Un alignement à la politique US adopté par l’Australie, la Nouvelle Zélande, le Japon et dernièrement par la Tchéquie. « Les lois chinoises imposent notamment aux sociétés privées résidant en Chine de coopérer avec les services de renseignement. Par conséquent, leur introduction dans les systèmes étatiques clés pourrait constituer une menace » a déclaré le directeur de l’agence nationale de la sécurité de l’information et de la sécurité de la République tchèque (NCISA), Dušan Navrátil.

La réponse de Huawei ne s’est pas faite attendre, l’entreprise de l’Empire du Milieu a récemment annoncé un investissement de deux milliards de dollars sur cinq ans dans la sécurité afin de rassurer ses clients.

L’opération séduction du géant chinois semble bien fonctionner en Algérie

C’est dans cet environnement mondial de suspicion d’espionnage que l’Entreprise Sonatrach a, selon nos informations, confié à son homologue chinois la China National Petroleum Corp (CNPC) et à l’équipementier télécom Huawei le projet informatique d’implémentation d’un nouveau progiciel de gestion intégrée, ou Enterprise Resource Planning (ERP).

Sonatrach avait attribué en Novembre 2016 à la CNPC un contrat de 420 millions de dollars portant sur la rénovation de la raffinerie d’Alger, suite à la signature d’un des accords cadre, ‘‘Memorandum Of Understanding (MOU)’’ avec la CNPC visant le développement du partenariat dans l’ensemble de la chaine hydrocarbures ainsi que dans les services pétroliers, avec d’importantes perspectives d’investissement conjoint et de coopération.

Selon les mêmes sources, une partie du contrat qui aurait été attribué le 6 novembre 2018, deux jours à peine après le renforcement des sanctions « secondaires » imposées par les États-Unis à toutes parties tierces ayant des liens commerciaux avec l’Iran, portait sur la fourniture de services de télécommunication par Huawei à Sonatrach !

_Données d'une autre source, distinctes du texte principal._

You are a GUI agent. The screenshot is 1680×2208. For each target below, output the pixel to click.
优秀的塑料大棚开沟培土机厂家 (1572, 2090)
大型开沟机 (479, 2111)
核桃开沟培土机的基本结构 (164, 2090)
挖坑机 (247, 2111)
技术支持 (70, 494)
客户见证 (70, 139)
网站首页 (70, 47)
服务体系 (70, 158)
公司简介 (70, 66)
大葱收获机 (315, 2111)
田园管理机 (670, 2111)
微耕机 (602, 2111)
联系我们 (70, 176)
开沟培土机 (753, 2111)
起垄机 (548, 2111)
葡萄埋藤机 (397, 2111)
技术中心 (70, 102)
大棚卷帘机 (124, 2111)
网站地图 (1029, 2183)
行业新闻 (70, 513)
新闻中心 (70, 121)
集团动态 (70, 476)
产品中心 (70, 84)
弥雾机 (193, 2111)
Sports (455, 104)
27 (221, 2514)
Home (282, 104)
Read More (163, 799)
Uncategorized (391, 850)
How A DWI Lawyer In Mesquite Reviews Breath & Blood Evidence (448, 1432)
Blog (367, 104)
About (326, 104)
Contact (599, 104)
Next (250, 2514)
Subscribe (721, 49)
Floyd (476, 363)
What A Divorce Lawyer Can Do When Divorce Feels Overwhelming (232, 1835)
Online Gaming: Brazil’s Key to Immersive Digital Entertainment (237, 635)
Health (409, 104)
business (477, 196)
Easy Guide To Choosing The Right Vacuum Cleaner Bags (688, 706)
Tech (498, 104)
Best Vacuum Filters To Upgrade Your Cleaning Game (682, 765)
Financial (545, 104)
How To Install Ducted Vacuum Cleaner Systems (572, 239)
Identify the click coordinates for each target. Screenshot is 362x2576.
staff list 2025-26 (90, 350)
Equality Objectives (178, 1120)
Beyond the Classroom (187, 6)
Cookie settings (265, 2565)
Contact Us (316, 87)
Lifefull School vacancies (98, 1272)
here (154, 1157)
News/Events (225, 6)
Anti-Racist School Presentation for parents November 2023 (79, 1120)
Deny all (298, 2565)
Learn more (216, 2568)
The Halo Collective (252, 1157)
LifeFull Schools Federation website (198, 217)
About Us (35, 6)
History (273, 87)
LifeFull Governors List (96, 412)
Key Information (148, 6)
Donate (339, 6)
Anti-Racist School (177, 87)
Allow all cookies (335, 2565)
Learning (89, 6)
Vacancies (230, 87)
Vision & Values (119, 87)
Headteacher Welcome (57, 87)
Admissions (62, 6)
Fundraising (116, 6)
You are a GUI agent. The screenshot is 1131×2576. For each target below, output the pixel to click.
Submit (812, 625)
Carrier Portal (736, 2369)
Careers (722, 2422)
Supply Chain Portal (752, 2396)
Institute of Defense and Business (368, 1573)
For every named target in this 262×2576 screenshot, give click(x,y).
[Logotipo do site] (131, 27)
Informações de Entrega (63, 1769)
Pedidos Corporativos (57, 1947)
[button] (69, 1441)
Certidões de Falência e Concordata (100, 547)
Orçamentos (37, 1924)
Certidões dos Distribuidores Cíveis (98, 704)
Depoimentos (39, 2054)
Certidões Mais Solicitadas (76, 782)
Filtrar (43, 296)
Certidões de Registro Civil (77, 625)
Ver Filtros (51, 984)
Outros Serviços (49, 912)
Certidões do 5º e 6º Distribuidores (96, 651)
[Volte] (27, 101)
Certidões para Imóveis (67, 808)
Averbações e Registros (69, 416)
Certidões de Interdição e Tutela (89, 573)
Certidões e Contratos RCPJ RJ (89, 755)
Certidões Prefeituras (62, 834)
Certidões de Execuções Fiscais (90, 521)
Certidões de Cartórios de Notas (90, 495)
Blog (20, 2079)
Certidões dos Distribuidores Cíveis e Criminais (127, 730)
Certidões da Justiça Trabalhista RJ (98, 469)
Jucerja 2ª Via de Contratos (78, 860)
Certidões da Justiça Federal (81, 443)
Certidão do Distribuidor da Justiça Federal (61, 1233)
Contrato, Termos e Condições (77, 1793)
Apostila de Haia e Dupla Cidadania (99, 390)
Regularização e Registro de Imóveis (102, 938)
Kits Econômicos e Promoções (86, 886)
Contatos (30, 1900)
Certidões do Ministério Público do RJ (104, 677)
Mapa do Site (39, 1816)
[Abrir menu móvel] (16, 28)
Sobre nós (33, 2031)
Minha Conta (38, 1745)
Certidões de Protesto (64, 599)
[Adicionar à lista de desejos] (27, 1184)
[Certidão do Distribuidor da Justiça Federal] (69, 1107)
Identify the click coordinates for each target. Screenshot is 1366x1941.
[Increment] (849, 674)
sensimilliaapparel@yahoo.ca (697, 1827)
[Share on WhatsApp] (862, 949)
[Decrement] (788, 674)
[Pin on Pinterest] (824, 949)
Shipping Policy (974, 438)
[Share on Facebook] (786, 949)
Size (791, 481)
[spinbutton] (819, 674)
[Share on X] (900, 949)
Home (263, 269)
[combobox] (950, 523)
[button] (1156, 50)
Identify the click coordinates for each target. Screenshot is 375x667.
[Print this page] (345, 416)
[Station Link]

‘’Pour un montant de 100 millions Huawei va installer l’ERP qui va permettre de gérer les finances, la production, la commercialisation, la comptabilité… autant dire toutes les informations sensibles de la première entreprise africaine.’’ Nous apprendra un cadre de la Sonatrach.

Le PDG de Sonatrach Abdelmoumen Ould Kaddour a-t-il évalué le risque que comporte une telle action ?

Rappelons que la justice algérienne avait ouvert un dossier concernant des contrats litigieux et des transactions douteuses (en matière de télécommunications et d’internet) au milieu des années 2000 conclues par Algérie Télécom et deux sociétés chinoises ZTE et Huawei. A la suite de ce procès, les deux géants chinois avaient été exclus des marchés publics algériens jusqu’à juin 2014.

Mais cela ne semble pas avoir freiné les appétits de Huawei et son Directeur Général Algérie, Mr GAO. Huawei continue de profiter de juteux marchés en Algérie tels celui de la réalisation et la mise en service d’un Data Center au profit de la Direction Générale des Douanes pour un montant estimé à 3.34 millions de dollars et 90.99 millions de dinars…

Le risque étant trop réel pour être ignoré, un dispositif de veille et d’action contre d’éventuelles ingérences devraient être mis en place.

Le gouvernement algérien, à travers ses services spécialisés, devrait s’impliquer dans la protection des données et des informations liées à son économie en bloquant certains investissements sensibles même si aucun fait d’espionnage n’a pu être encore imputé à Huawei.